**WRITTEN INSTRUCTION**
Copy each line of the entries below word for word, leaving out the pictures.
━━━━━━━━
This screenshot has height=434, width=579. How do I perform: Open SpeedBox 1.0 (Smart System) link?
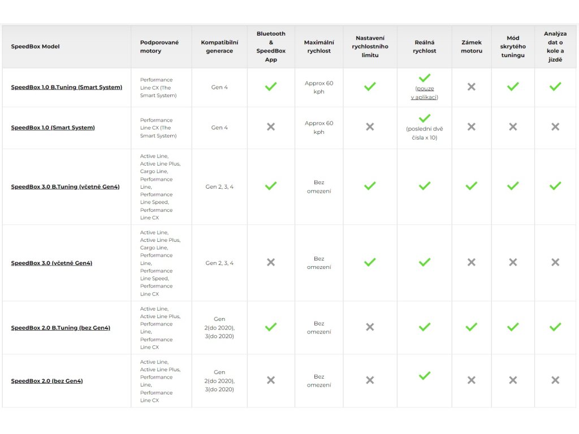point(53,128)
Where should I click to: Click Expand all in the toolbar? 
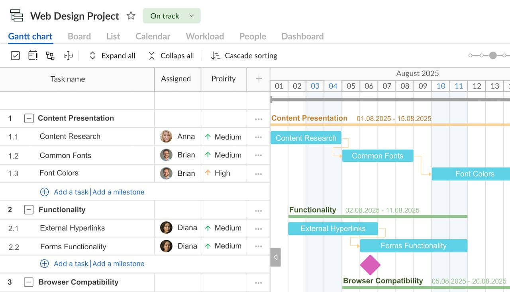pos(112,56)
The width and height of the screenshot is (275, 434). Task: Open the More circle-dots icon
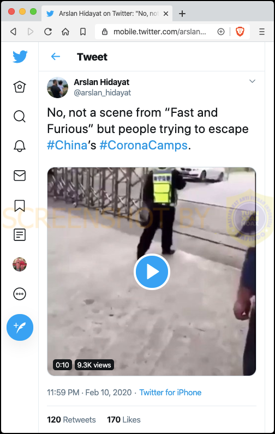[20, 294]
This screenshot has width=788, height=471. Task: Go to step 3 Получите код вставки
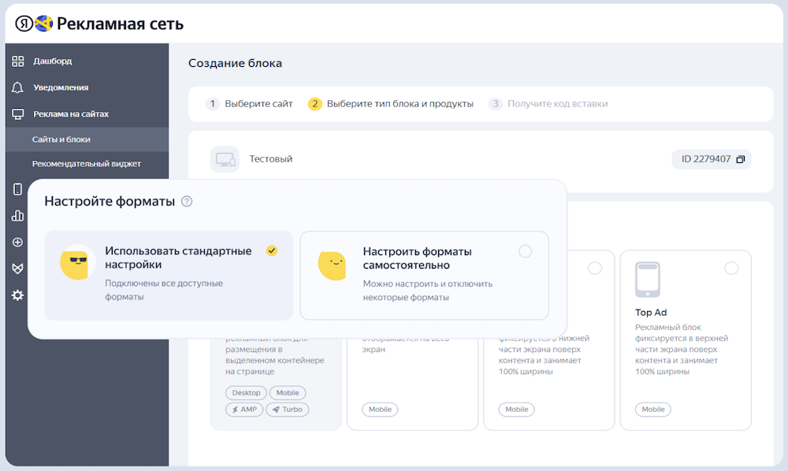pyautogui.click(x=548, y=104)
━━━━━━━━
**COMPLETE RESPONSE**
This screenshot has height=434, width=579. How do I perform: Open SpeedBox 1.0 (Smart System) link?
point(53,128)
Where should I click to: Click Expand all in the toolbar? 
pos(112,56)
The width and height of the screenshot is (275, 434). Task: Open the More circle-dots icon
[20, 294]
This screenshot has width=788, height=471. Task: Go to step 3 Получите код вставки
pyautogui.click(x=548, y=104)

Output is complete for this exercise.